Majoon chobchini reinstates PDL-1 expression and blocks dendritic cell -T helper 17 pathogenic axis in rheumatoid arthritis animal model.

Abstract

Dendritic cells (DCs) are the critical players in the puzzle of rheumatoid arthritis (RA) disease pathogenesis. Blockade of DC activation has been shown to curtail Th17 cell differentiation and its aberrant function in RA. Recent studies have pointed to the role of the PI3K/AKT signaling axis in the maturation and activation of DCs. However, it is yet to be established how PI3K/AKT inhibition would lead to the abolishment of DC activation and Th17 cell plasticity in RA. Herein, our study decoded whether and how majoon chobchini, an unani compound, abated dendritic cell maturation and regulated the Th17/Treg paradigm in RA. Given our results, majoon chobchini conspicuously restrained MHC II, CD86 expression and, subsequently elevated PDL-1 levels in DCs in-vivo. Of note, inhibition of DC maturation by majoon chobchini, in turn, favoured suppression of the Th17 cell population while driving Treg cell development in adjuvant induced arthritic (AA) rats. Concurrently, majoon chobchini decreased the catabolic effects of IL-17 (Th17 associated cytokine) via a reciprocal increase in IL-10 (Treg associated cytokine) levels in AA rats. Mechanistically, majoon chobchini sustained FoxO1 nuclear localization signaled through dampened PI3K/AKT phosphorylation in-vitro.
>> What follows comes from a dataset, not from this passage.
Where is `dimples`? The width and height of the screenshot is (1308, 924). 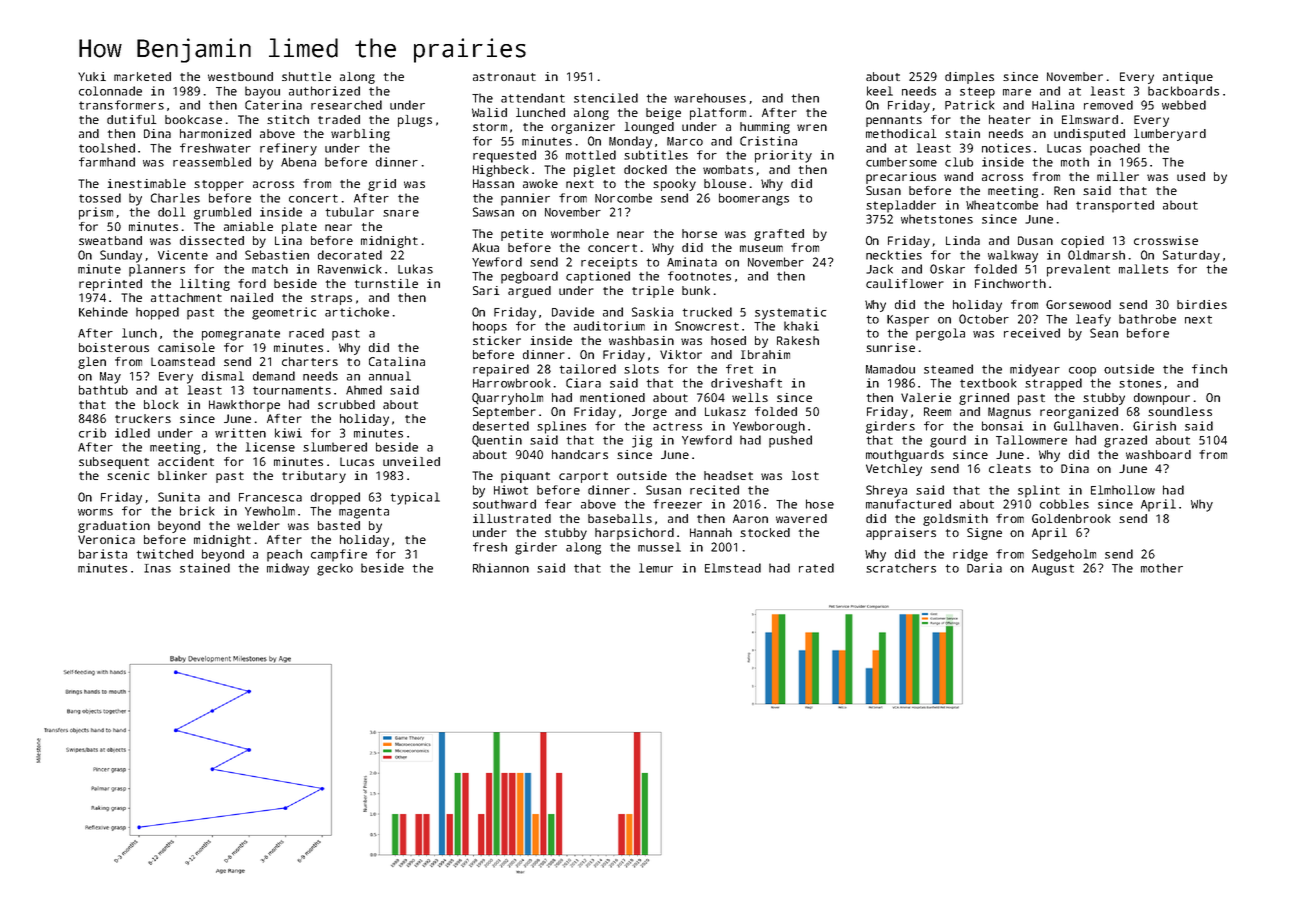 dimples is located at coordinates (969, 78).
In concert, PDL-1 expression was heightened in majoon chobchini treated activated DCs that provides a framework for ablation of the DC-Th17 cell pathogenic axis in RA. Notwithstanding, the PI3K inhibitor LY294002 exhibited similar inhibitory effects. In essence, majoon chobchini enhanced PDL-1 expression that abolished DC maturation via regulation of the PI3K/AKT/FoxO1 axis, thereby hindering Th17 differentiation in an animal model of RA. This further warrants a clinical investigation that could validate majoon chobchini as a prospective therapeutic drug in the treatment of RA.